TJSC vai utilizar tecnologia para monitorar desempenho do sistema judiciário

O Tribunal de Justiça de Santa Catarina passará a utilizar uma uma ferramenta de análise de dados chamada Business Intelligence (BI) para monitorar a produtividade do sistema judiciário do estado, utilizando como base dados de processos segmentados por entradas, saídas, julgamentos, baixas e acervo. Os desembargadores terão acesso a indicadores desenvolvidos pela tecnologia.

Esses dados serão atualizados por números do dia anterior à data de consulta. Nos painéis, os magistrados terão uma análise do acervo pessoal, com a possibilidade de selecionar os processos por assunto e ano, por exemplo. Também é possível estabelecer comparativos de produtividade com os demais magistrados e câmaras do TJSC. Os dados expostos, segundo o TJSC, abrem oportunidades para a formulação de ações de melhoria de desempenho.

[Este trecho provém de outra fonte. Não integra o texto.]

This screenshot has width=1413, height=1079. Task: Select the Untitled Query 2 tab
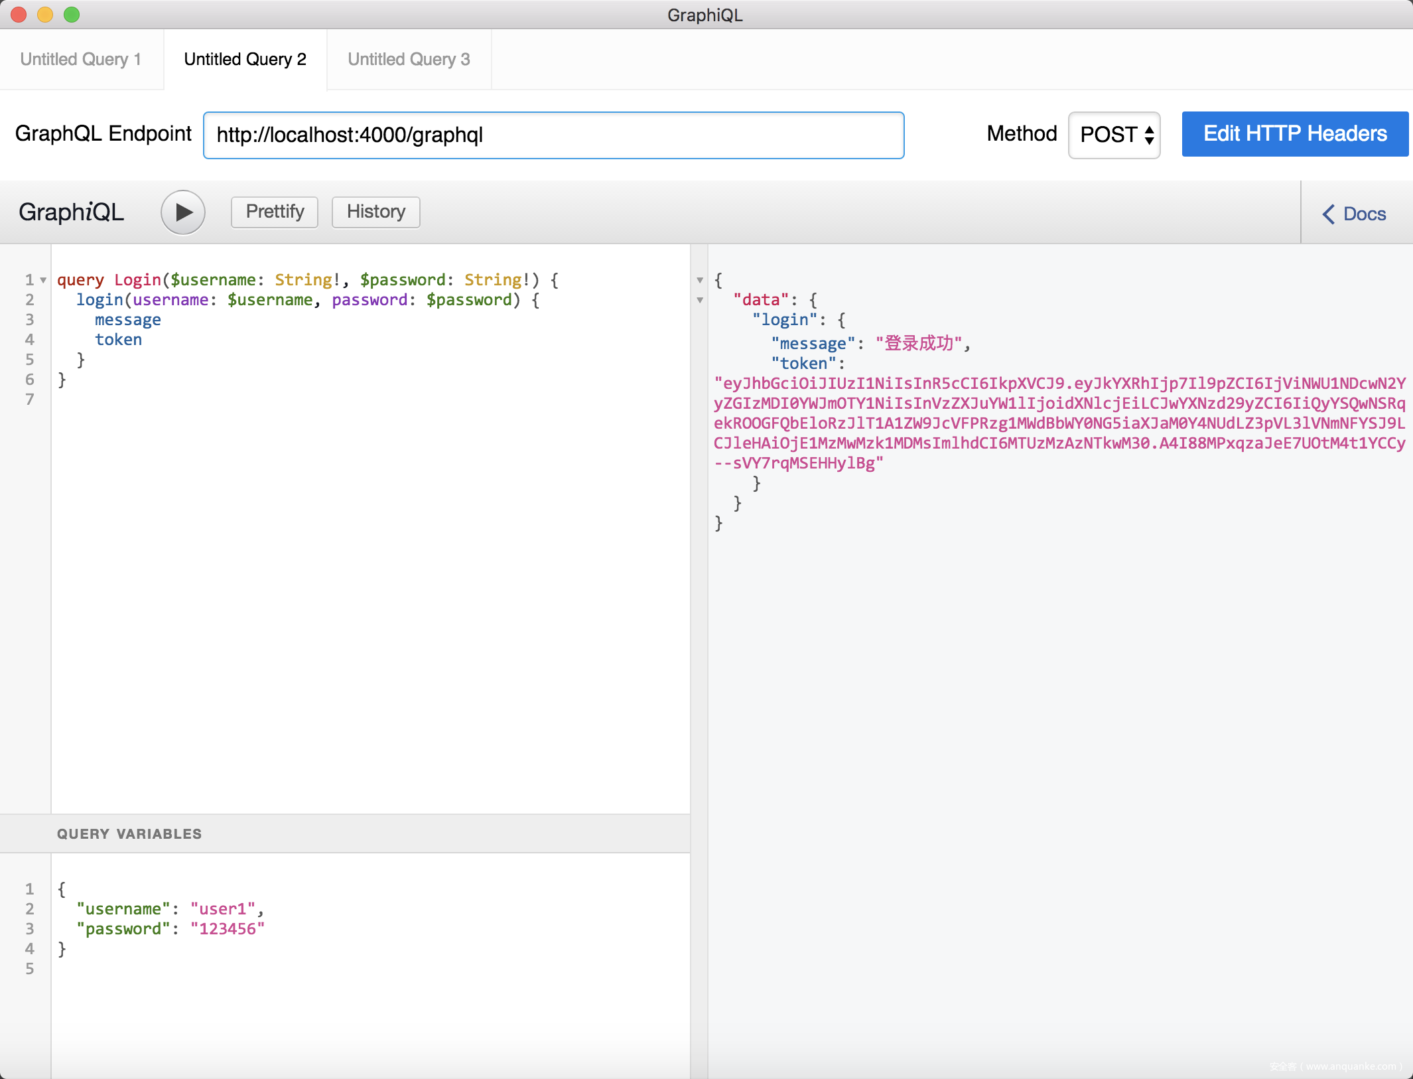coord(245,59)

“A ferramenta permite ter um controle preciso do desempenho do gabinete. É um instrumento refinado para que cada um possa observar os dados e traçar estratégias”, anunciou o presidente do TJSC, desembargador Rodrigo Collaço.

Durante a reunião desta quarta, foi oportunizada a realização de consultas práticas com a ferramenta de BI para a observação de dados gerais do Judiciário. Com o apoio do assessor de planejamento Sérgio Weber, o presidente demonstrou que o crescimento na produção do 1º grau tem reflexo direto nas entradas do 2º grau. Da mesma forma, foi possível observar que o saldo entre os julgamentos e os novos processos que aportam ao TJSC é positivo. Ou seja, o Tribunal julgou mais ações do que recebeu.

Como exemplo de decisão sustentada pela ferramenta de BI, Collaço exibiu a reconfiguração do mapa de servidores nas comarcas de todo o Estado em três momentos distintos. Com base em um número ideal de sete servidores por vara, foi possível calcular e redistribuir vagas de modo a reduzir as comarcas com déficit entre os últimos meses de julho e setembro, com mudanças também projetadas para dezembro.